> Work item: Output the entries verbatim, including every line.

----- Records for this exercise

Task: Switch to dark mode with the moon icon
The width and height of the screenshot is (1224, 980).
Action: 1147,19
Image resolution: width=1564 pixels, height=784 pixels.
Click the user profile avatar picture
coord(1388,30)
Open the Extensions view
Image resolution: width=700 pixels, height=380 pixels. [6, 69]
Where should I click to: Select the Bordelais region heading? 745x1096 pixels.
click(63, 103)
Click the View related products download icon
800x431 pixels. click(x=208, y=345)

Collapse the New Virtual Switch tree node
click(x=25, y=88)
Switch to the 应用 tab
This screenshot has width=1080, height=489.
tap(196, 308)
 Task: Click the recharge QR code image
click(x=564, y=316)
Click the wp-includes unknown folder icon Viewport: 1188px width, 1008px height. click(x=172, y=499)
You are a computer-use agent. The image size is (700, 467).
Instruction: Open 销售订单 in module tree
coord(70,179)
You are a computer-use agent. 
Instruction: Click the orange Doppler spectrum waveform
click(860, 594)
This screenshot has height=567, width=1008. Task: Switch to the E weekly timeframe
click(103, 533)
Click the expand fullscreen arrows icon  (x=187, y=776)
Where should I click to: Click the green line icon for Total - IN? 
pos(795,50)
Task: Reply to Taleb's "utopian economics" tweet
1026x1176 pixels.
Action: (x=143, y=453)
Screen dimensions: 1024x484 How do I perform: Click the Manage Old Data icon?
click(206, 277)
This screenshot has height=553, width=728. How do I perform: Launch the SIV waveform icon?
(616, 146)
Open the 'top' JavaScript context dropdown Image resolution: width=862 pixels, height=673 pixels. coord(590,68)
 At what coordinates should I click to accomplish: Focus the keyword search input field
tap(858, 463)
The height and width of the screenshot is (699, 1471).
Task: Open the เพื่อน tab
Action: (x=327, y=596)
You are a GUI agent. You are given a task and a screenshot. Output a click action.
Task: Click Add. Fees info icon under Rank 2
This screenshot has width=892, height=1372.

----------

> Solution for this problem:
Task: Switch to dark mode with the moon icon
The width and height of the screenshot is (1224, 980).
Action: 1147,19
Image resolution: width=1564 pixels, height=784 pixels.
Click the user profile avatar picture
coord(1388,30)
Open the Extensions view
Image resolution: width=700 pixels, height=380 pixels. [6, 69]
Where should I click to: Select the Bordelais region heading? 745x1096 pixels.
click(63, 103)
Click the View related products download icon
800x431 pixels. click(x=208, y=345)

Collapse the New Virtual Switch tree node
click(x=25, y=88)
Switch to the 应用 tab
This screenshot has width=1080, height=489.
tap(196, 308)
 Task: Click the recharge QR code image
click(x=564, y=316)
Click the wp-includes unknown folder icon Viewport: 1188px width, 1008px height. click(x=172, y=499)
You are a computer-use agent. The image size is (700, 467).
Instruction: Open 销售订单 in module tree
coord(70,179)
You are a computer-use agent. 
Instruction: Click the orange Doppler spectrum waveform
click(860, 594)
This screenshot has height=567, width=1008. Task: Switch to the E weekly timeframe
click(103, 533)
Click the expand fullscreen arrows icon  (x=187, y=776)
Where should I click to: Click the green line icon for Total - IN? 
pos(795,50)
Task: Reply to Taleb's "utopian economics" tweet
1026x1176 pixels.
Action: (x=143, y=453)
Screen dimensions: 1024x484 How do I perform: Click the Manage Old Data icon?
click(206, 277)
This screenshot has height=553, width=728. How do I perform: Launch the SIV waveform icon?
(616, 146)
Open the 'top' JavaScript context dropdown Image resolution: width=862 pixels, height=673 pixels. coord(590,68)
 At what coordinates should I click to accomplish: Focus the keyword search input field
tap(858, 463)
The height and width of the screenshot is (699, 1471).
Task: Open the เพื่อน tab
Action: (x=327, y=596)
You are a GUI agent. You are given a task and a screenshot. Output a click action.
Task: Click Add. Fees info icon under Rank 2
This screenshot has width=892, height=1372.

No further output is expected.